Matt Levine is a walking advertisement for average Joe. Levine is a regular, everyday, nice guy who just happens to be living with HIV. He tested positive for HIV in the spring of 1990. “I got hit by a car two weeks later on my bike,” he says of the accident he walked away from with only minor scratches. “It kind of put my life in perspective.”

Levine, 32, a food salesman and distributor in San Francisco, frankly admits that “HIV is a drag.” But he’s learned one rule: You can’t live not to die. As if to uphold that adage, he recently -- after much hesitation -- took on a new, more stressful job. Now he drives 150 miles a day pushing gourmet products. “My fear was keeping me in my old job,” he says. “So far, I feel great.”

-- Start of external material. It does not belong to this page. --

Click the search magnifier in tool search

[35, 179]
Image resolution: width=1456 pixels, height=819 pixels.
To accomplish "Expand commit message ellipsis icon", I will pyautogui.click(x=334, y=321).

Even though Levine lives in northern California, his roots are deep in New England. He grew up as the prototypical nice Jewish boy in Connecticut. He says his family is very close and genuinely supportive. “My mom worries about me,” says Levine. “But the great part is I can count on them.” Levine goes as far as comparing his family to the saint-like fictional family portrayed in Philadelphia, the highly successful AIDS film.

Levine remembers that when he was much younger he would tell his family that he was a big hockey fan and pretend to go to New York Rangers games when, in point of fact, he was in Manhattan attending gay youth group meetings.

“I used to panic, thinking I had no time,” says Levine. “Now I know things go on. His only priority is getting a date. ”I’m attracted to people who eat hot cereal for breakfast." Aren’t we all?